> WHAT IS BEING ASKED
Update the rows from the line containing "The height and width of the screenshot is (621, 1361)." through the end of the rows, inclusive, by changing "See Image" to "View Image" and leaving everything else as it is. Return only those lines, without the pictures.

(Click-target data)
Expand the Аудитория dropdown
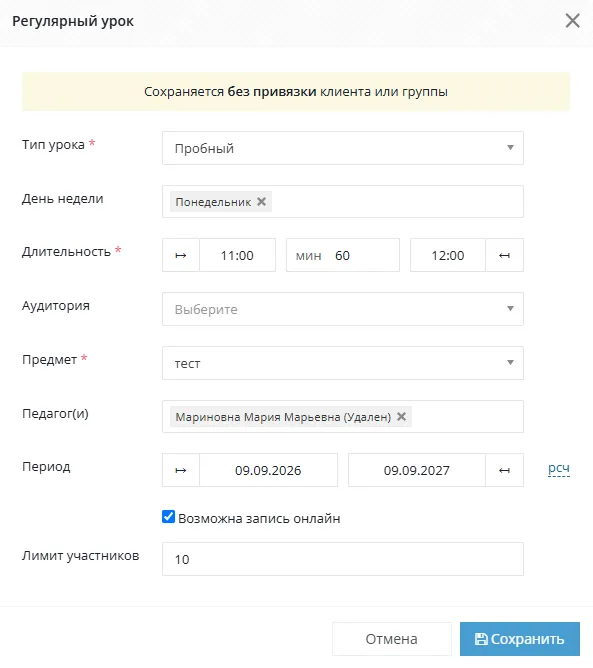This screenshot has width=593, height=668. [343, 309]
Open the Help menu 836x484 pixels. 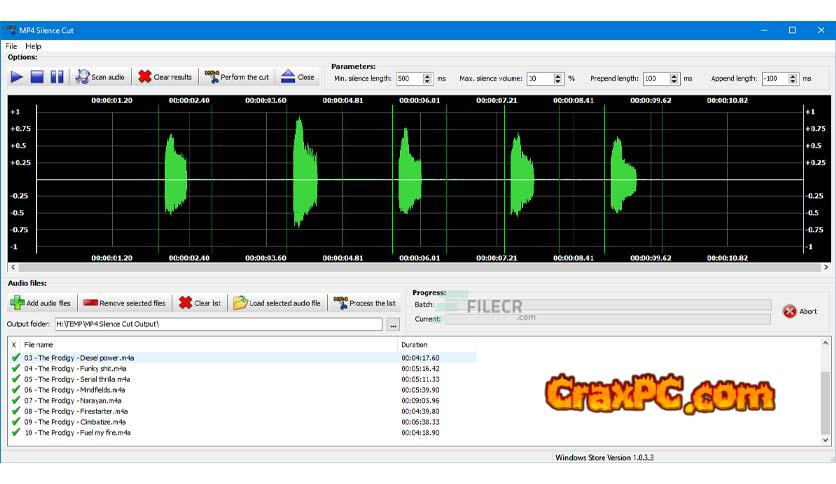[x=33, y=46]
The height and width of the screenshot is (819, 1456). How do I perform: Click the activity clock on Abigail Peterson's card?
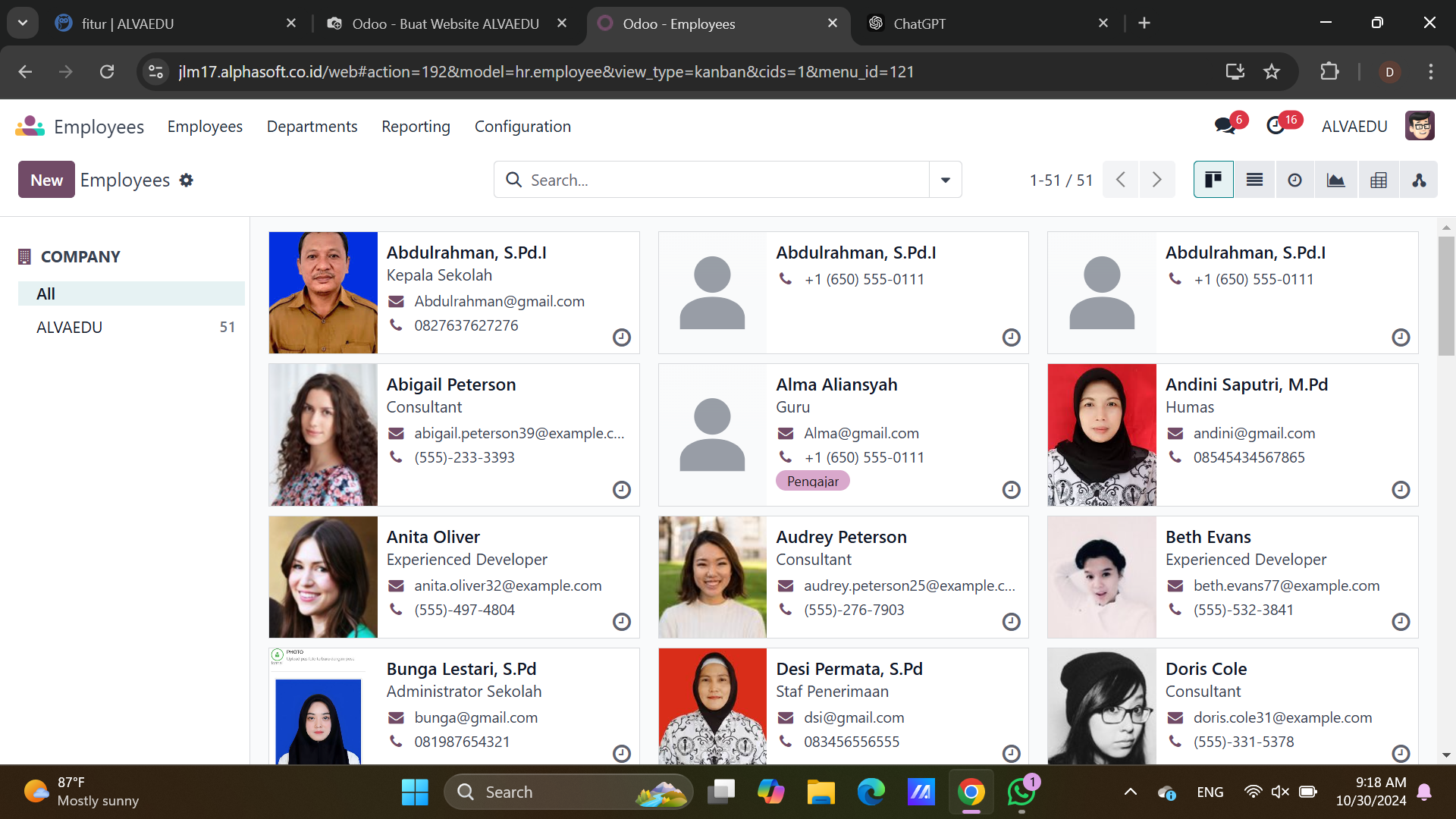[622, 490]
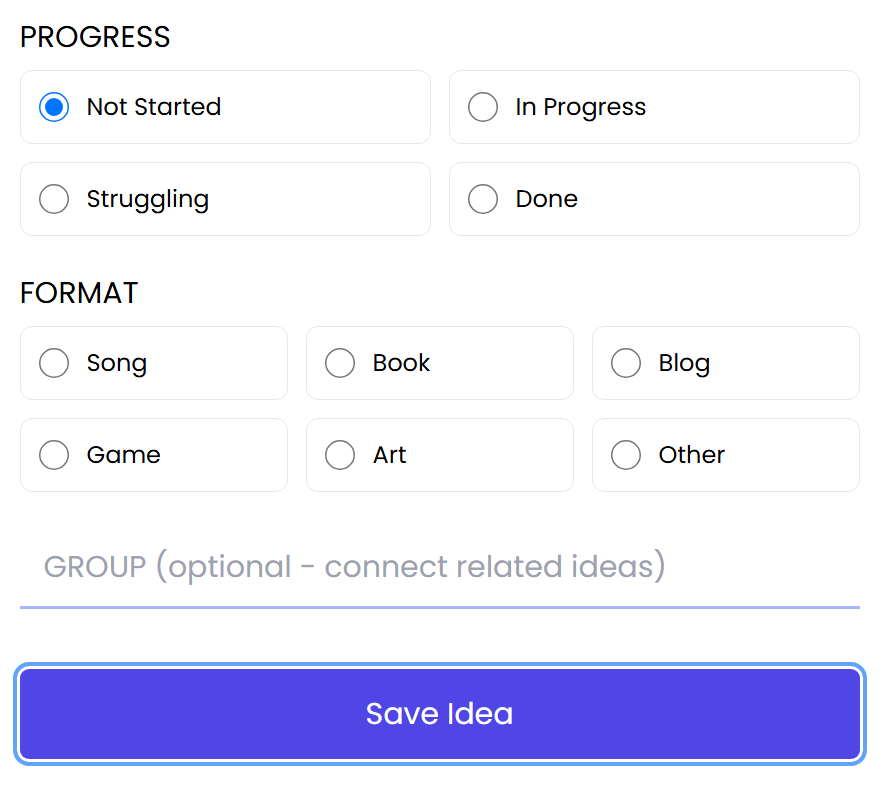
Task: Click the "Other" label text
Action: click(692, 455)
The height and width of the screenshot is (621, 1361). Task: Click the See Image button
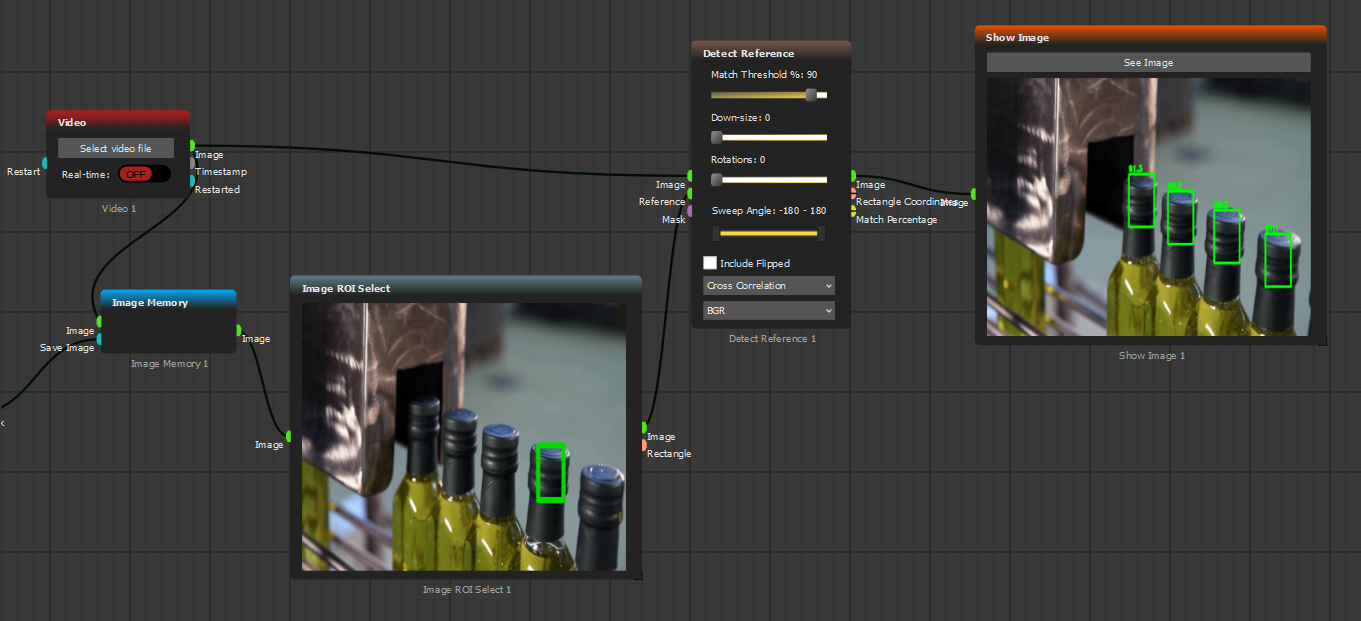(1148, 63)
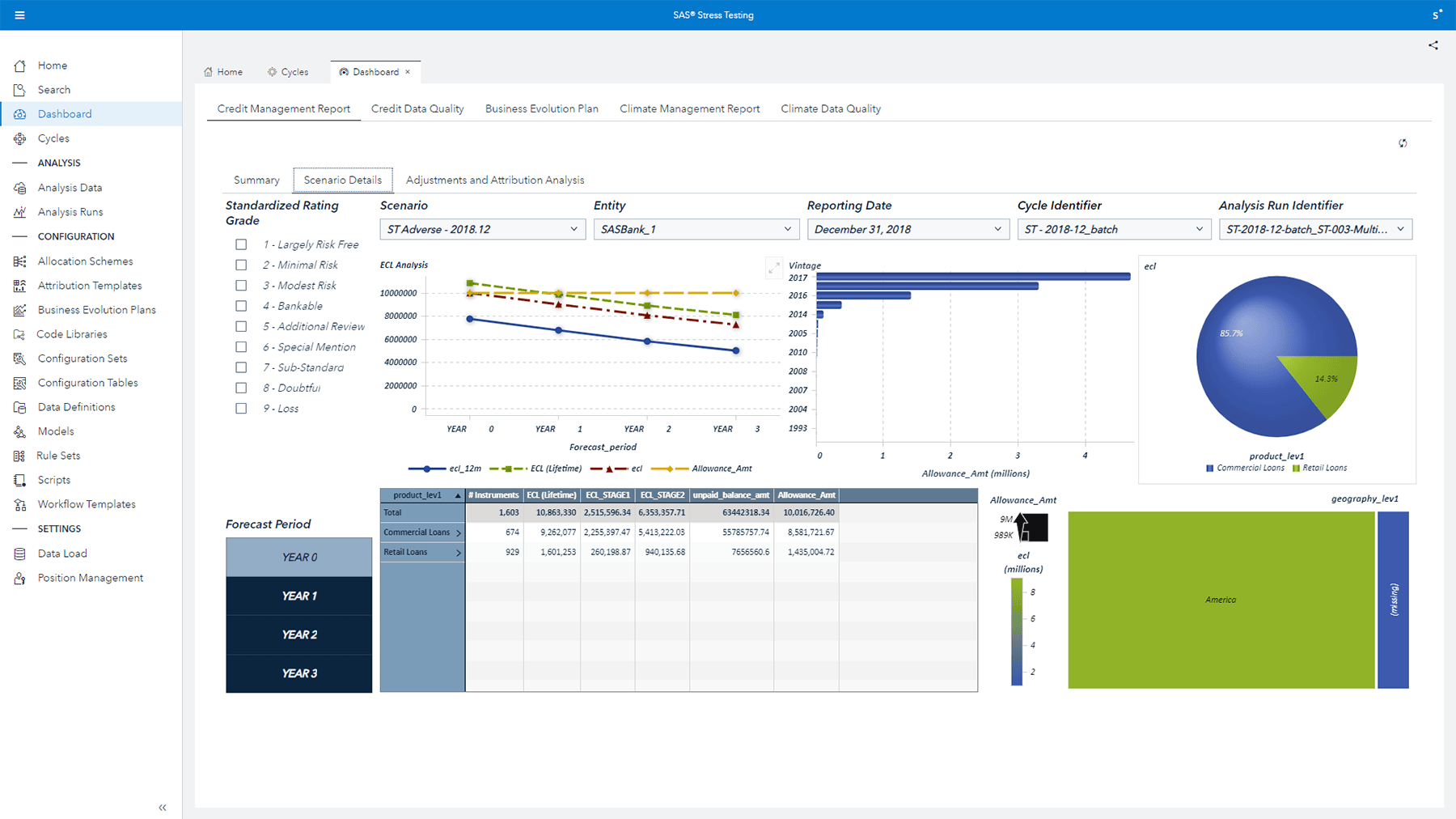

> FULL RESPONSE
The height and width of the screenshot is (621, 1361). Task: Click the View Image button
(1148, 63)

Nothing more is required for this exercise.